China, also a key Russian partner, also has decided to refrain from blaming Russia completely but instead has asked for the two countries involved in the war to come to a peaceful solution. In a meeting virtual in March together with France and Germany, president Xi Jinping called for “maximum control” in the matter and expressed concern about the wider negative impact of
sanctions on Russia. Some, such as Herrera, are unsure of how far China will go to adhere to the rules even if the situation gets worse.

“China has not stated that they won’t abide by the sanctions, and is in the process of embracing these sanctions against Russia,” Herrera said. A pivotal moment, she suggested, could be Europe’s next sanctions, and in particular any additional sanctions it puts out, which could be “a major turning point for China to consider whether to take part in the sanctions.”

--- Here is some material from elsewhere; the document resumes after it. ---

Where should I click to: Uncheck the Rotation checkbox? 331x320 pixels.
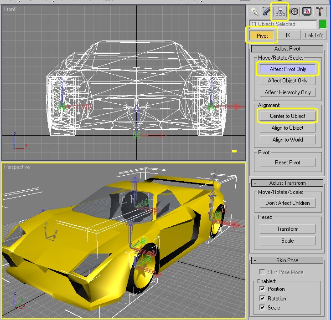(262, 299)
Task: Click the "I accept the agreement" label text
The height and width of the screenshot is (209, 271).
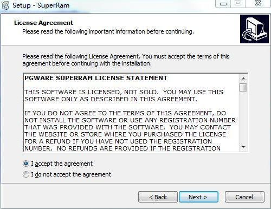Action: click(62, 164)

However, its ties with Russia might serve China economically. Russian President Vladimir Putin has stated Russia will “redirect” its energy exports to “rapidly expanding markets” other places to aid in bolstering against sanctions, possibly in an effort to keep the support of its main allies.

Russian Forces continue to encounter challenges to their military operations in Ukraine

Following two years of war and tensions, the front of the war between Russia and Ukraine is showing no sign of easing down. Russian military forces have changed the focus of their efforts in recent weeks to assume control of the eastern part of Ukraine which is known as the Donbas area, where fighting between Ukraine forces and separatists supported by Russia was ongoing
since the year 2014.

Russia continues to progress on Kyiv, launching an airstrike on Kyiv’s capital city this week, during a courtesy tour of UN Secretary-General Antonio Guterres. The strike was widely criticized as an ineffective action of aggression of Russian fo

Ukraine President Volodymyr Zelenskyy met with Guterres during his visit to the capital of Ukraine and has accused Russia of trying to smear the UN.

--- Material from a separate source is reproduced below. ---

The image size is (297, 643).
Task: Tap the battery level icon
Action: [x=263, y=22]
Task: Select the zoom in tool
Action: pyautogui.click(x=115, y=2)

“It is a clear indication of Russia’s real attitude towards international institutions, and about the attempts by the Russian leadership to slander the UN and everything it symbolizes. This requires a firm action,” Zelenskyy stated in a speech to the public after the airstrike.

Former UN Vice Secretary-General Mark Malloch Brown declared that the world community “will be able to recognize that they shouldn’t endure having their UN secretary-general treated in this disrespectful, casual, and quite frankly, dangerous manner from Putin.”

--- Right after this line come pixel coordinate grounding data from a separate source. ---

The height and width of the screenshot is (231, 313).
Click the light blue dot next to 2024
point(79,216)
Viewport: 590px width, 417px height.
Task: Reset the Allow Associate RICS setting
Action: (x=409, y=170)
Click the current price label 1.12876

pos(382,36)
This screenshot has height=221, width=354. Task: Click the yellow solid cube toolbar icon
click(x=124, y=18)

The conflict is showing that it is not slowing down and continues to escalate, this week US President Joe Biden asked Congress to provide another $33 billion worth of military aid to help Ukraine’s defenses. Biden’s suggestion, which contains strategies for possibly using confiscated money from Russian oligarchs in order to finance the Ukrainian military which is more than two
times more than what was approved in the $13.6 billion of humanitarian and military aid that was accepted by Congress in the last month.

Herrera believes that a boost in energy could be very beneficial for Ukraine physically and strategically and even now into the conflict. In conjunction with sanctions on energy by Europe Herrera said Russia might be facing some significant obstacles in reaching its goals because “that will make a significant difference in Russia’s capability to combat the conflict.”